**Page text**
= Node (computer science) =

Basic unit of a data structure

A node is a basic unit of a data structure, such as a linked list or tree data structure. Nodes contain data and also may link to other nodes. Links between nodes are often implemented by pointers.

In graph theory, the image provides a simplified view of a network, where each of the numbers represents a different node.

==Nodes and trees ==

A simple binary tree of size 9 and height 3, with a root node whose value is 2. The above tree is unbalanced and not sorted.

Nodes are often arranged into tree structures. A node represents the information contained in a single data structure. These nodes may contain a value or condition, or possibly serve as another independent data structure. Nodes are represented by a single parent node. The highest point on a tree structure is called a root node, which does not have a parent node, but serves as the parent or 'grandparent' of all of the nodes below it in the tree. The height of a node is determined by the total number of edges on the path from that node to the furthest leaf node, and the height of the tree is equal to the height of the root node. Node depth is determined by the distance between that particular node and the root node. The root node is said to have a depth of zero. Data can be discovered along these network paths.
An IP address uses this kind of system of nodes to define its location in a network.

**Data block**

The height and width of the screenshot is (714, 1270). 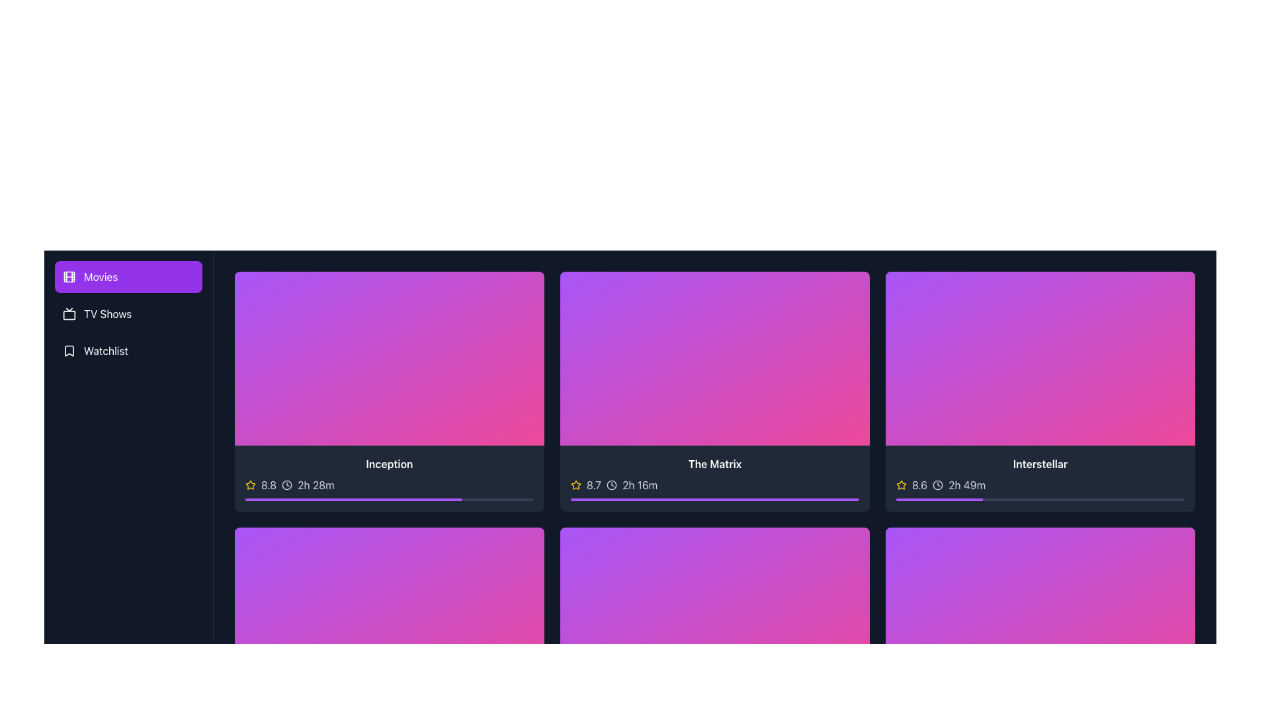 What do you see at coordinates (69, 313) in the screenshot?
I see `the 'TV Shows' icon located in the second item of the vertical list in the left sidebar menu` at bounding box center [69, 313].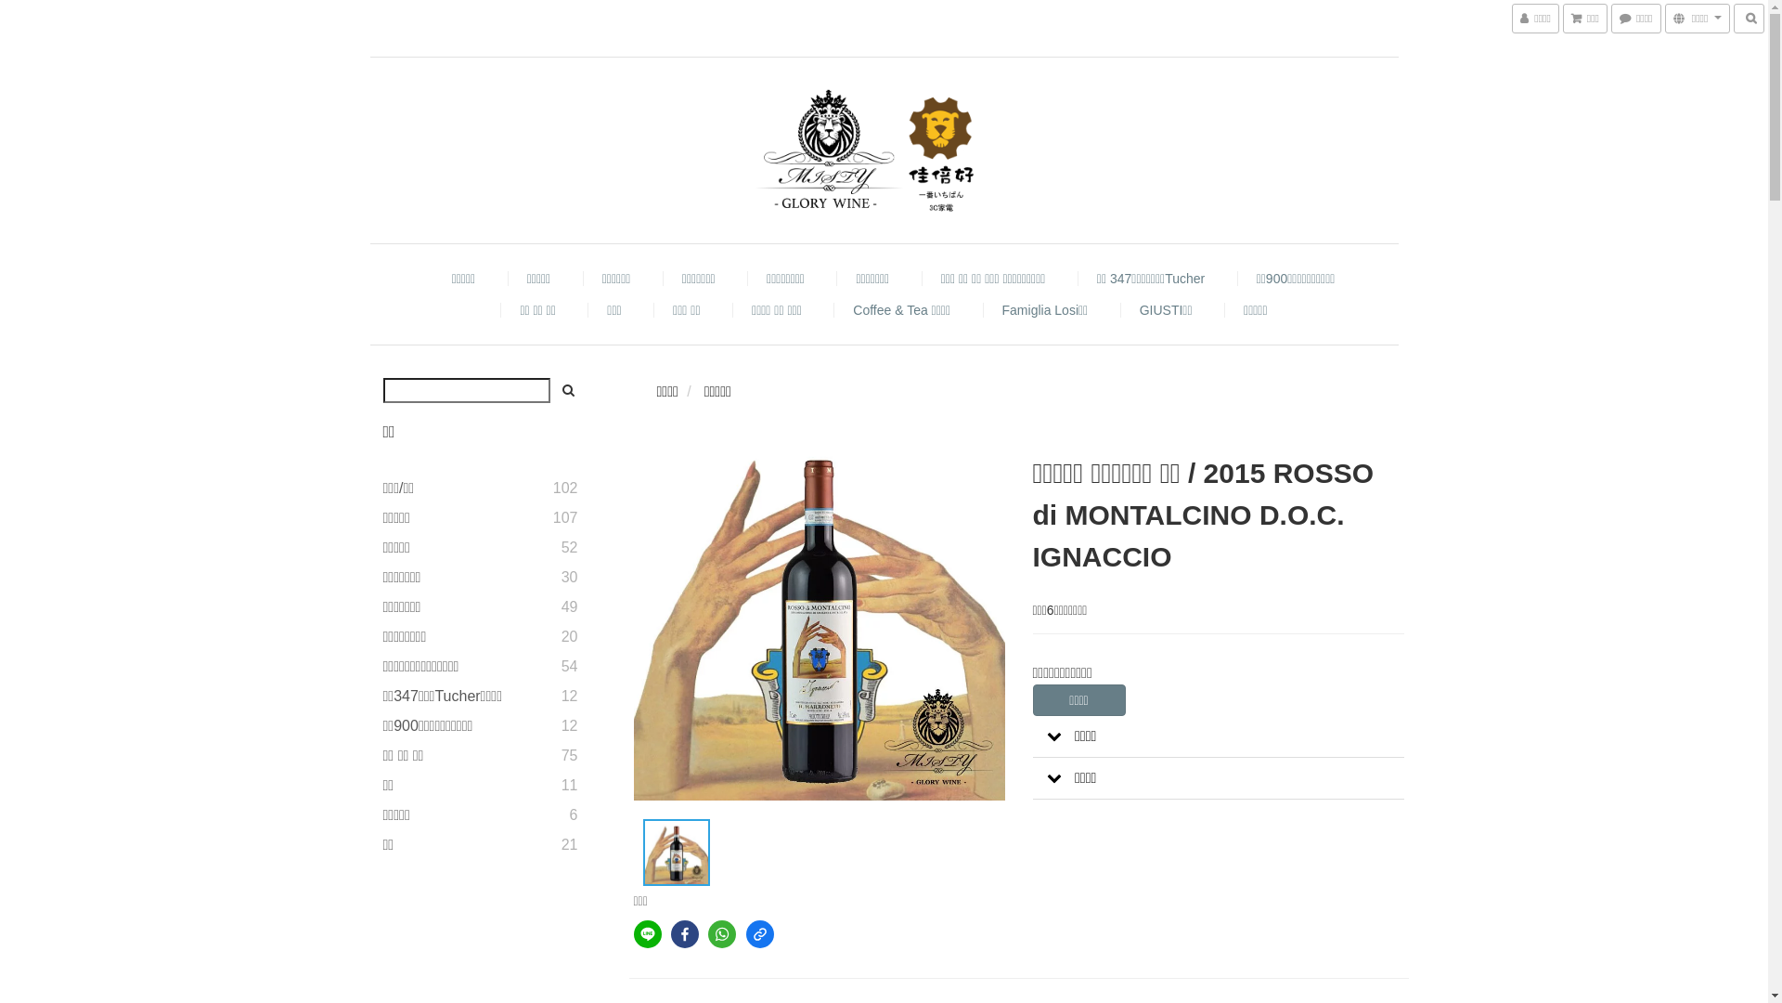 This screenshot has height=1003, width=1782. What do you see at coordinates (646, 934) in the screenshot?
I see `'line'` at bounding box center [646, 934].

**Brief A**
Answer these from the node article:
(i) What are links between nodes often implemented by?
(ii) What depth is the root node said to have?
(iii) What does an IP address use this kind of system of nodes to define?
**Brief B**
Please copy the node article, starting with "In graph theory, the" and going on through "and not sorted.".
The data can be left aside.

**Your solution A**
(i) Pointers.
(ii) A depth of zero.
(iii) Its location in a network.

**Your solution B**
In graph theory, the image provides a simplified view of a network, where each of the numbers represents a different node.

==Nodes and trees ==

A simple binary tree of size 9 and height 3, with a root node whose value is 2. The above tree is unbalanced and not sorted.